The problem
Locate every line in the records below that contains the word "pixel", with case counting, and copy each of those lines.

>> start Data for the task

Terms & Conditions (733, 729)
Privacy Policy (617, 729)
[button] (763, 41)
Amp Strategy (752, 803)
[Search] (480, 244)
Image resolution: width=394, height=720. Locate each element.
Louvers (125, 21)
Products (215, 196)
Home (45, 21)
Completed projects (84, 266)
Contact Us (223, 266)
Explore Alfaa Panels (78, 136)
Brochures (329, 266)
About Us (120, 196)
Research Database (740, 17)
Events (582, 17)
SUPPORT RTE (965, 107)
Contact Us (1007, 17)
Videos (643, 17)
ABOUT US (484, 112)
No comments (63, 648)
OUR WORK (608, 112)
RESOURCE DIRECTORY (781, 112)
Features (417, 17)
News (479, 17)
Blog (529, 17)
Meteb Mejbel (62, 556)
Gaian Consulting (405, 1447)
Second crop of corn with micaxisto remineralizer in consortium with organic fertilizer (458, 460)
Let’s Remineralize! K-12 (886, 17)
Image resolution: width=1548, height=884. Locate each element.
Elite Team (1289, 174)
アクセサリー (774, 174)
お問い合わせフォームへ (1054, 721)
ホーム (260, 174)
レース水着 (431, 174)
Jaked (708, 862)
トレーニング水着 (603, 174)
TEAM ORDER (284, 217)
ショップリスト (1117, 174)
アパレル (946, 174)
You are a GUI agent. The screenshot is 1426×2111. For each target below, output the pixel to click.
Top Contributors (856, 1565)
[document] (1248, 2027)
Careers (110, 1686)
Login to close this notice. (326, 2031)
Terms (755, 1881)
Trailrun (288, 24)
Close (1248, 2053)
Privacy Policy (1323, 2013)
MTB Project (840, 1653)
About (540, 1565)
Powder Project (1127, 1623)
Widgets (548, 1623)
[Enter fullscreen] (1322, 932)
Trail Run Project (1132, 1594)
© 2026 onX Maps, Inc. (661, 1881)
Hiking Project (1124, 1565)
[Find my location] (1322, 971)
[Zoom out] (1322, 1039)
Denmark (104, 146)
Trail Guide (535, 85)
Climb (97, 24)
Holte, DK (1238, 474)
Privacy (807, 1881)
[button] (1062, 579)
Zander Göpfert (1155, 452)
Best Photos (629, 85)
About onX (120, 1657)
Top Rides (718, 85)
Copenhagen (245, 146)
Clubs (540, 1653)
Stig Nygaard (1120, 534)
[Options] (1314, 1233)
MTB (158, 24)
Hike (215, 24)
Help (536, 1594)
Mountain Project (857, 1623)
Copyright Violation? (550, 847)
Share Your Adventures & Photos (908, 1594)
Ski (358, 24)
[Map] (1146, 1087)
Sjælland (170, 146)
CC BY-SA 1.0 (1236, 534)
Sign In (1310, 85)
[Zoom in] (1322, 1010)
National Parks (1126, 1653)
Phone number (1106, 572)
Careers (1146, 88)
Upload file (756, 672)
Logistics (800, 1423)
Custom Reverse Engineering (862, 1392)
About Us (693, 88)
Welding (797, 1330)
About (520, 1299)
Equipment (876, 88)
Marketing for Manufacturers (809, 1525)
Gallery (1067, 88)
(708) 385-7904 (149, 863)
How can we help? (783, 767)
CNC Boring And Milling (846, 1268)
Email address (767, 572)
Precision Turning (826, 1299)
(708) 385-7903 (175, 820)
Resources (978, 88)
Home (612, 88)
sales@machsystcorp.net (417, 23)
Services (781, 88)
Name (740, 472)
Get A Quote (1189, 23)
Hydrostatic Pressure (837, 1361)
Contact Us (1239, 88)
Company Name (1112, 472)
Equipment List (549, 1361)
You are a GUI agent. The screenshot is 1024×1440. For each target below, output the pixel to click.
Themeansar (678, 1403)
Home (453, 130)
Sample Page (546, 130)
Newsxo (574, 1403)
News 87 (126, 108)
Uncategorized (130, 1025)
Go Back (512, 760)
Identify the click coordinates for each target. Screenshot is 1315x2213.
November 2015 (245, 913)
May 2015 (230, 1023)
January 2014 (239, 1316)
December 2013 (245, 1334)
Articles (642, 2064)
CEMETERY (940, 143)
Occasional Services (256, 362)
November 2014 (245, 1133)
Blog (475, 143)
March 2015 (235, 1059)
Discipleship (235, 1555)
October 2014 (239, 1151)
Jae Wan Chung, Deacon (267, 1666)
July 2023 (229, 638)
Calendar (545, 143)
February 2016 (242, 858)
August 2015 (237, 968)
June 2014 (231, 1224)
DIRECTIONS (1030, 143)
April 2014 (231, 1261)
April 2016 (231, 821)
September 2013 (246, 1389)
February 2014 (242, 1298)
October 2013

>> end Data for the task

Completed exercise
You are a GUI agent. The screenshot is 1426×2111. For each target below, output the pixel to click.
You are a GUI agent. The screenshot is 1024×1440. For each target below, output the pixel to click.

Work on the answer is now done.